▸ PROBLEM TO SOLVE
Nothing outside the range is wanted. Repeat exactly the lines below from the one with "Tout voir (72, 901)" through the one with "Leverans (72, 2397)".
[Opening SOURCE DATA section]
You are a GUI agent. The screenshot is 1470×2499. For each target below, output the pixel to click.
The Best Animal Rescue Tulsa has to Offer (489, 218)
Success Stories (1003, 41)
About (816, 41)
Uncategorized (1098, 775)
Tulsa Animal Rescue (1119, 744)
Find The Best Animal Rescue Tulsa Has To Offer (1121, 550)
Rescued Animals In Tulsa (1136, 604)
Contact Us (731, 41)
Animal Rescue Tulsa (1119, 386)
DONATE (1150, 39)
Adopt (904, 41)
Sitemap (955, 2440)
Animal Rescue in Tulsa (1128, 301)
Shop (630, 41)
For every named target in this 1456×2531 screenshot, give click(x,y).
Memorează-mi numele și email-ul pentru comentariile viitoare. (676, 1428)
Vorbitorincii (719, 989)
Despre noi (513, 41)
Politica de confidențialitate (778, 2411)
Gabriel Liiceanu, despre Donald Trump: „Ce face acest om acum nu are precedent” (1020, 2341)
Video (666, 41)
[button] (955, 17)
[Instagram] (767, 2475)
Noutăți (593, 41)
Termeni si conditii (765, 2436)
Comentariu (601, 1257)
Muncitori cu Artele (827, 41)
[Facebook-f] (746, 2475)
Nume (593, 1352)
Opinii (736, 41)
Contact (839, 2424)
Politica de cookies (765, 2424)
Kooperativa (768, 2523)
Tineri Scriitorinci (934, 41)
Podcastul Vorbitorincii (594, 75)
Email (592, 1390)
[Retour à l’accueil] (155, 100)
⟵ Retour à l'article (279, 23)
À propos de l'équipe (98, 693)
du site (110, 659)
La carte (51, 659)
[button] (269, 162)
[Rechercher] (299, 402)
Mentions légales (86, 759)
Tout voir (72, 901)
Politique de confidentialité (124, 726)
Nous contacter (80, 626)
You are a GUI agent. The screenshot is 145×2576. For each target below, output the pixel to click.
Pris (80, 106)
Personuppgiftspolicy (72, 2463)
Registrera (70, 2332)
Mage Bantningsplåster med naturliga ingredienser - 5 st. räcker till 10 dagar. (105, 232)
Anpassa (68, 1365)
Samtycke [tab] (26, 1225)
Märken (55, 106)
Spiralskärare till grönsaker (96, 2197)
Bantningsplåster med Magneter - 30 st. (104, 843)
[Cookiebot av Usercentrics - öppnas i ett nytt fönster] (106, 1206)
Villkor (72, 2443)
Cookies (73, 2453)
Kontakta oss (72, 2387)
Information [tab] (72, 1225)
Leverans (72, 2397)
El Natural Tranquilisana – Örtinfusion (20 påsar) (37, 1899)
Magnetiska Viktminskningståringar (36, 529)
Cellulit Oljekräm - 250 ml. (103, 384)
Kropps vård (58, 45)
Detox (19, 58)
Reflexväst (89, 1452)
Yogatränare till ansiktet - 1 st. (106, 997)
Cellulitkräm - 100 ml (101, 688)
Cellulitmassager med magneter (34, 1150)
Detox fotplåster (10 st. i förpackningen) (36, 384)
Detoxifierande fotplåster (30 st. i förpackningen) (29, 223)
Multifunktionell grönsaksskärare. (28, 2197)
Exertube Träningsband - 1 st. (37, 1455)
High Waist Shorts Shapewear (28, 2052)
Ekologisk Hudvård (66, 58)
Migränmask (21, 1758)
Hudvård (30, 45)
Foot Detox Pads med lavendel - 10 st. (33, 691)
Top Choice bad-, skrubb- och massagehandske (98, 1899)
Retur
[Closing SOURCE DATA section]
▸ OUTPUT OF THE TASK
Tout voir (72, 901)
Politique de confidentialité (124, 726)
Nous contacter (80, 626)
You are a GUI agent. The screenshot is 145×2576. For each target below, output the pixel to click.
Pris (80, 106)
Personuppgiftspolicy (72, 2463)
Registrera (70, 2332)
Mage Bantningsplåster med naturliga ingredienser - 5 st. räcker till 10 dagar. (105, 232)
Anpassa (68, 1365)
Samtycke [tab] (26, 1225)
Märken (55, 106)
Spiralskärare till grönsaker (96, 2197)
Bantningsplåster med Magneter - 30 st. (104, 843)
[Cookiebot av Usercentrics - öppnas i ett nytt fönster] (106, 1206)
Villkor (72, 2443)
Cookies (73, 2453)
Kontakta oss (72, 2387)
Information [tab] (72, 1225)
Leverans (72, 2397)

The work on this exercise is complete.